Alertés par les professionnels et les parlementaires comme vous, Dominique Bussereau et moi-même nous sommes entretenus à plusieurs reprises de ces sujets avec la Commission de Bruxelles dès le mois de janvier dernier. Nous lui avons indiqué que la mise en oeuvre d'un tel dispositif nécessitait de prendre tous les ajustements compatibles avec les termes de l'accord de Luxembourg.
Cela supposait aussi que nous ayons, en 2005, année transitoire, une gestion très active du dossier des DPU. Dans un premier temps, Dominique Bussereau a modifié le calendrier initialement prévu, en prenant la décision de reporter jusqu'au mois de juin l'envoi des références historiques aux exploitants agricoles qui devait avoir lieu en février.

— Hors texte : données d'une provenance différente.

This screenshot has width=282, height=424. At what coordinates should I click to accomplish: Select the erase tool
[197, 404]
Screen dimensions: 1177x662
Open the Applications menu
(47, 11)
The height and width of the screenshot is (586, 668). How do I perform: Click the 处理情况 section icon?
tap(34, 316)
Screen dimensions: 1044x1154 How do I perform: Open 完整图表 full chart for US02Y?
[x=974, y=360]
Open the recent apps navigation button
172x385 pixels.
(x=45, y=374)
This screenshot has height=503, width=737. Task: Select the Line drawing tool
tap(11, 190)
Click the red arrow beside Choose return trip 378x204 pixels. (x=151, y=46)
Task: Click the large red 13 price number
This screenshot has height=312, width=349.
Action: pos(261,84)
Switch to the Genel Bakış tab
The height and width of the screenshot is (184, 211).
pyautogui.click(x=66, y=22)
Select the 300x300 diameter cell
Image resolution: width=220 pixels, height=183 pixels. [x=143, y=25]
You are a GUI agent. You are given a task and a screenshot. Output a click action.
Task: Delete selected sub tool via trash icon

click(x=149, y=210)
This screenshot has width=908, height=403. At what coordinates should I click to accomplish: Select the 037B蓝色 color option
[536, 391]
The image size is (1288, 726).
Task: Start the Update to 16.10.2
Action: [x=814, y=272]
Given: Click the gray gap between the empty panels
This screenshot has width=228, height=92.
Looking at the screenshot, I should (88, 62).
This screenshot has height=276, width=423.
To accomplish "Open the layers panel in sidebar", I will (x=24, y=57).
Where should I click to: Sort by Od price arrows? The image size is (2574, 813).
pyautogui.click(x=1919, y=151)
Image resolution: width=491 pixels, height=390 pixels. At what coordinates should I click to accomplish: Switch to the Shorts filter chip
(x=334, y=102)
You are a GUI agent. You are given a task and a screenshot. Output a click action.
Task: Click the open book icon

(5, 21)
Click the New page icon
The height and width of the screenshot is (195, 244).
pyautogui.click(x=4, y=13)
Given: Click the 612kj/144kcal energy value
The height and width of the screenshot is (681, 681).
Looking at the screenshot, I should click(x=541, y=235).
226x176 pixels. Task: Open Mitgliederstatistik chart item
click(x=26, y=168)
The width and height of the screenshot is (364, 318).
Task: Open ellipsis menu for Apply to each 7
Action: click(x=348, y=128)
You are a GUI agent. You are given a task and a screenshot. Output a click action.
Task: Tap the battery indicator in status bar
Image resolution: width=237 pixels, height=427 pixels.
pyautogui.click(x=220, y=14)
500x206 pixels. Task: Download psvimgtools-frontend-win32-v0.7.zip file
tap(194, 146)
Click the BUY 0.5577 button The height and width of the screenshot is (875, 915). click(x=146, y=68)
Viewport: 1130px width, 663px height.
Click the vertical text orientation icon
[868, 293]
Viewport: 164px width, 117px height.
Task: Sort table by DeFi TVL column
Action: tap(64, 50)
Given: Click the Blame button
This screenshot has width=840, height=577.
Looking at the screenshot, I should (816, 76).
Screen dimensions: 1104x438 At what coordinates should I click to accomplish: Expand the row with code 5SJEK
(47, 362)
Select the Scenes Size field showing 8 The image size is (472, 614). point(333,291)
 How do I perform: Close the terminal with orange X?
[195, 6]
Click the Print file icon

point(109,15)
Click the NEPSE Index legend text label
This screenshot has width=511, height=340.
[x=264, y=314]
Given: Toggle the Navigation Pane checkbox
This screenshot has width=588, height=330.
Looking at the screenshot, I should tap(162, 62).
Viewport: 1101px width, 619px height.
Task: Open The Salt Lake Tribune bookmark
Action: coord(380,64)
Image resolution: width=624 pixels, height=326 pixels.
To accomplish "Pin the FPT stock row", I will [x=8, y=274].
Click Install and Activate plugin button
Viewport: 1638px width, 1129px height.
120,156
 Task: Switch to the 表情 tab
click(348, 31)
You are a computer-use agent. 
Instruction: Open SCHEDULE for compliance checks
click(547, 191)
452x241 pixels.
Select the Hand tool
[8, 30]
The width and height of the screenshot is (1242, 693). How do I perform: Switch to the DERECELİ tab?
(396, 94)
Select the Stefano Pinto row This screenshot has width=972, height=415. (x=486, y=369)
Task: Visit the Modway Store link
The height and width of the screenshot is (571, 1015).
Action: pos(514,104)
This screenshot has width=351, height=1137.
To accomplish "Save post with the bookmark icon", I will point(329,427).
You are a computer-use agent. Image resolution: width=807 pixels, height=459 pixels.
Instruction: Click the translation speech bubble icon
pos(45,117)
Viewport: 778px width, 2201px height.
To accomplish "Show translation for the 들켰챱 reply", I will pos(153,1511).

Cela nous permet de parfaire la réforme des DPU.
Dans un second temps, nous avons mis en place un groupe de travail composé de professionnels, de députés, de sénateurs et d'experts de nos services, afin d'examiner les adaptations et les améliorations susceptibles d'être apportées dans l'attribution des DPU.
Le groupe de travail s'est déjà réuni à de nombreuses reprises et les réunions vont se poursuivre dans les deux mois qui viennent.
Enfin, afin d'expertiser les conditions de mise en oeuvre de la réforme de la PAC dans les autres Etats membres, d'étudier les choix retenus pour résoudre certaines difficultés rencontrées et de profiter de l'expérience qu'ils ont acquise, nous avons souhaité que des missions associant des parlementaires, des représentants professionnels et des experts du ministère se rendent dans des pays appliquant, depuis le 1er janvier 2005, le système des DPU, afin de comparer nos approches. Ainsi, six missions sont actuellement prévues en Wallonie, en Irlande, aux Pays Bas, en Italie, en Allemagne, en Italie et au Danemark.
L'expertise de ces missions et les conclusions du groupe de travail mis en place devraient permettre d'optimiser la gestion des droits au paiement en tenant compte des réalités du monde agricole que vous avez évoquées.
Monsieur le sénateur, très conscient de la complexité de ce dossier, je conclurai en vous confirmant que ces démarches se déroulent bien.